El Departamento Q era mi
última esperanza.
No aguanto más.
C. Habersaat
Carl miró a Rose, que sacudía la
cabeza como una mujer que acabara de
decidir dejar a su marido. A Carl no le
gustaba la actitud, pero con Rose lo
mejor era callarse. Más valía aguantar
dos cachetes en silencio que dos minutos
de gruñidos y quejas. Así funcionaban
las cosas entre ellos, y Rose era una
buena chica en el fondo. Aunque a veces
había que escarbar mucho.
–¡No me digas! Pero mira, ya que el
mensaje te ha llegado a ti, tendrás que
encargarte tú del trabajo. Ya me
contarás después qué has sacado en
limpio.
Rose arrugó la nariz, y el encalado se
agrietó.
–Como si no supiera lo que ibas a
decir. Por eso, lo he llamado al
momento, pero solo he encontrado el
contestador.
–Mmm. Bien, entonces supongo que
habrás dejado un mensaje diciendo que
volverás a llamar, ¿no?
El cabreo de Rose fue en aumento
mientras lo confirmaba, y ya no se le
pasó.
Al parecer, había llamado cinco
veces, pero el hombre no respondía.
2
Miércoles 30 de abril de
2014
Normalmente, las ceremonias de
despedida del personal que se jubilaba
solían hacerse en la comisaría de Rønne,
pero Habersaat se había opuesto. Desde
que entró en vigor la nueva reforma
policial, la estrecha y buena relación
que tenía con los ciudadanos, y, en
general, lo que ocurría en la costa este
de la isla se habían convertido en un
interminable ir y venir entre este y oeste,
y de pronto se habían introducido unos
procesos de toma de decisiones
interminables desde que se producía un
hecho criminal hasta que se hacía algo
serio.

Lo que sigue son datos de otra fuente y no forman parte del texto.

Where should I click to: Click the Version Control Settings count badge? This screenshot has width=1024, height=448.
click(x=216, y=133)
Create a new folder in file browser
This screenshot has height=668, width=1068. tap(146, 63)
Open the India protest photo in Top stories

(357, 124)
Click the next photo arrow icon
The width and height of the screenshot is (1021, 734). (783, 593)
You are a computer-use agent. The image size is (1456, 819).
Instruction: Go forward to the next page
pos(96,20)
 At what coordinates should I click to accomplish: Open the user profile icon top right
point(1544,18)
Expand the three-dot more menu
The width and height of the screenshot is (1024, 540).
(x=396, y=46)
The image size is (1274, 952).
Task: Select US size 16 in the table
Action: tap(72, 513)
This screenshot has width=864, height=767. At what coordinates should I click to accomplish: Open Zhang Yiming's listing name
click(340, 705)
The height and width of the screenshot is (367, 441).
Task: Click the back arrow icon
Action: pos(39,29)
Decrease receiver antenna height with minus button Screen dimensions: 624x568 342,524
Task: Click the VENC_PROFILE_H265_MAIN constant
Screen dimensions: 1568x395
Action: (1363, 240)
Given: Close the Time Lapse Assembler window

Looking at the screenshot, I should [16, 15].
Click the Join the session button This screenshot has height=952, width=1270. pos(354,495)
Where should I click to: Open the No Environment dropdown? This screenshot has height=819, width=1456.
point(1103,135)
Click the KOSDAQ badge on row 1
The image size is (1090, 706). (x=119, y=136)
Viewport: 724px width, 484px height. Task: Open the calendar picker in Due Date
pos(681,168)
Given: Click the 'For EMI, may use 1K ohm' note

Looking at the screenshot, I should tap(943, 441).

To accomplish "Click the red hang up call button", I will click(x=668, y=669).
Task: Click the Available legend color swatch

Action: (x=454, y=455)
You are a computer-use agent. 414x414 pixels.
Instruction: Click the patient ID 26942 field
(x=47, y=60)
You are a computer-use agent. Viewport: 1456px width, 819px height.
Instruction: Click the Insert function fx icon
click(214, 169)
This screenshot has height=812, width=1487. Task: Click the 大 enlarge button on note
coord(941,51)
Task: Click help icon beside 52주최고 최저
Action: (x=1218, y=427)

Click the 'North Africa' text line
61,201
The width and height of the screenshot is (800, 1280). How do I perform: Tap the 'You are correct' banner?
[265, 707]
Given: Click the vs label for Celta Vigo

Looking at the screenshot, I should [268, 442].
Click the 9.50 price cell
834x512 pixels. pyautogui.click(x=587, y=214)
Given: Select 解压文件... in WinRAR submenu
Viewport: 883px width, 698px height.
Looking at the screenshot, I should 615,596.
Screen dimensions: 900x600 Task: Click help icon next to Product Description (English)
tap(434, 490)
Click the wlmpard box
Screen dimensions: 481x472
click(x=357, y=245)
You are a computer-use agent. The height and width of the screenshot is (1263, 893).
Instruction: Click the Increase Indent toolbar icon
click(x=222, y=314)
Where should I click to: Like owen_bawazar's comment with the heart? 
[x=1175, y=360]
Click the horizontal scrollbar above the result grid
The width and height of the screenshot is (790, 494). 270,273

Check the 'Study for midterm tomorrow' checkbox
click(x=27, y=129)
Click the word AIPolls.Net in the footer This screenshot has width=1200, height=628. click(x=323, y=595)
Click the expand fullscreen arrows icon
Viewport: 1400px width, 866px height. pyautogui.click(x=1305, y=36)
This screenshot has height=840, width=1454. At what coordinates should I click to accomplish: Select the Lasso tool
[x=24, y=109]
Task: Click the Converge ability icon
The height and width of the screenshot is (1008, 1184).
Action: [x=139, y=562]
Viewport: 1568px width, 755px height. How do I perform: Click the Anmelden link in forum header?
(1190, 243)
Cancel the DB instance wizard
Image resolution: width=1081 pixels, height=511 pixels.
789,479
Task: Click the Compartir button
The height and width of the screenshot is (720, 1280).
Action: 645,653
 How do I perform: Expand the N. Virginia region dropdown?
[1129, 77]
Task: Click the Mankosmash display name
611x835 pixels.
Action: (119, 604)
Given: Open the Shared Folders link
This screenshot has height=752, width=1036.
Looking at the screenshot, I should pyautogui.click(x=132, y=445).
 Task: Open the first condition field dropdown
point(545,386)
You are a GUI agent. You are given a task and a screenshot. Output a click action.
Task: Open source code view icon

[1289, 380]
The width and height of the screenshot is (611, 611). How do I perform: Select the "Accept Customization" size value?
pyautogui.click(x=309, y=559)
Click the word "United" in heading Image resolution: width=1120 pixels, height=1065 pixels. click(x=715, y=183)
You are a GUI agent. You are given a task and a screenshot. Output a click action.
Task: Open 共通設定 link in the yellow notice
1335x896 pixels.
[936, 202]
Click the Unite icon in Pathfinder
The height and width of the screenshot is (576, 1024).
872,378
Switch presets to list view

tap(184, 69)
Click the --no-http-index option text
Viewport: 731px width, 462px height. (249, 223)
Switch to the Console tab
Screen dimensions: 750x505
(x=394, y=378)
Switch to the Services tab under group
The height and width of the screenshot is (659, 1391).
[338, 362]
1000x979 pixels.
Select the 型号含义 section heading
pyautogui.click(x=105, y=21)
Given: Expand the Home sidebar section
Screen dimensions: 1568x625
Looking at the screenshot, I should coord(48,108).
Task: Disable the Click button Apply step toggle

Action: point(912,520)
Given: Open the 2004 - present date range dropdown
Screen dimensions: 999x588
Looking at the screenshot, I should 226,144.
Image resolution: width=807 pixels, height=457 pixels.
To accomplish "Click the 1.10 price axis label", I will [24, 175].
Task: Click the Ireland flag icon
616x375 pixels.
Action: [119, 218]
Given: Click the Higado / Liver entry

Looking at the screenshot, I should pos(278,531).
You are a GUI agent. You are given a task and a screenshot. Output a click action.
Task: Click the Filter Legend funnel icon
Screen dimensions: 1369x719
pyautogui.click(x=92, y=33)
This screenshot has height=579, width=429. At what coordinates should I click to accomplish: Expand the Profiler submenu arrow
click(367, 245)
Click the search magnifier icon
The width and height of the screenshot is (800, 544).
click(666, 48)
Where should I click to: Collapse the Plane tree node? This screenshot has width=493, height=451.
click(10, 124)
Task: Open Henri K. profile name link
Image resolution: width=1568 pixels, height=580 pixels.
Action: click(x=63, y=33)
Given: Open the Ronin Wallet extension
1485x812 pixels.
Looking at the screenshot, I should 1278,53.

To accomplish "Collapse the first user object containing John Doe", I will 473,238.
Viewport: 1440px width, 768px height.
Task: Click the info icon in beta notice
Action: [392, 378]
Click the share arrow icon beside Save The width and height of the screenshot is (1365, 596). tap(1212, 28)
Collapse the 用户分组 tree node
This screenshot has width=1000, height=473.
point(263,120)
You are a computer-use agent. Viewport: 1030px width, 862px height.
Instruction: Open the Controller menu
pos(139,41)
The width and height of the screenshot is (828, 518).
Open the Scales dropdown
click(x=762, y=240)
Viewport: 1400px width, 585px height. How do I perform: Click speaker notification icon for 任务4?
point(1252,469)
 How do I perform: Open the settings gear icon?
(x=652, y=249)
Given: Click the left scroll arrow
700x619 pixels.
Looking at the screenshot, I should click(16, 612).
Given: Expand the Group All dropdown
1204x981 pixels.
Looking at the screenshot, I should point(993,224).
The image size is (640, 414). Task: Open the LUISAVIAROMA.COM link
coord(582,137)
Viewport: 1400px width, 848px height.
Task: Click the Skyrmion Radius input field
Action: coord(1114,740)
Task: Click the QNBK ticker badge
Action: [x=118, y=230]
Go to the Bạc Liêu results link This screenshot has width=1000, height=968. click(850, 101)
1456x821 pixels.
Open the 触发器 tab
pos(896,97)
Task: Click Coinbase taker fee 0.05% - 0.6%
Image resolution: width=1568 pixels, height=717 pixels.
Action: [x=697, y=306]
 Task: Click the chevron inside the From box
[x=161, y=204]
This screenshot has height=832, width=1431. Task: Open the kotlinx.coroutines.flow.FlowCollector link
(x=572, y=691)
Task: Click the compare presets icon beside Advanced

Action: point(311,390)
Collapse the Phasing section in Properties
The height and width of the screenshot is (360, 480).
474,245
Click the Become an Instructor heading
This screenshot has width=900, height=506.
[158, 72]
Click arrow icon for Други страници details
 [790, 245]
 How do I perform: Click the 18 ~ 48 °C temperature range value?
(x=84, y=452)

Se perdía el tiempo, las huellas se
borraban, los autores del crimen huían.
«Corren buenos tiempos para los
mangantes», solía decir siempre, aunque
nadie le hacía caso.
De modo que Habersaat odiaba el
desarrollo tanto general como local de
la sociedad, y los compañeros
partidarios del sistema, que ni siquiera
lo conocían a él ni sabían de los logros
de sus cuarenta años de servicio fiel, no
iban de ninguna manera a asistir a su
ceremonia de despedida como borregos
y hacer como si lo vitoreasen.
En consecuencia, tomó la decisión de
celebrar la despedida definitiva en el
Centro Cívico de Listed, a solo
seiscientos metros de su casa.
Teniendo en cuenta lo que había
planeado para la ocasión, todo iba a ser
más decoroso de aquella manera.
Se plantó un rato ante el espejo para
pasar revista a su uniforme de gala, y se
fijó en los pliegues que se habían
formado en el tejido tras años sin usar.
Y mientras con esmero y cierta desmaña
planchaba los pantalones en una tabla de
planchar que nunca había intentado
desplegar, dejó que su mirada se
deslizase por lo que en otros tiempos fue
la cálida y animada sala de estar
familiar.
Habían pasado casi veinte años desde
entonces, y ahora el pasado retumbaba
como un animal inquieto, perdido, entre
montones de cachivaches y baratijas de
las que nadie quería saber nada.
Habersaat sacudió la cabeza. Cuando
analizaba el pasado, no comprendía su
manera de actuar. ¿Por qué llenó las
estanterías con carpetas de anillas de
colores en vez de con buenos libros?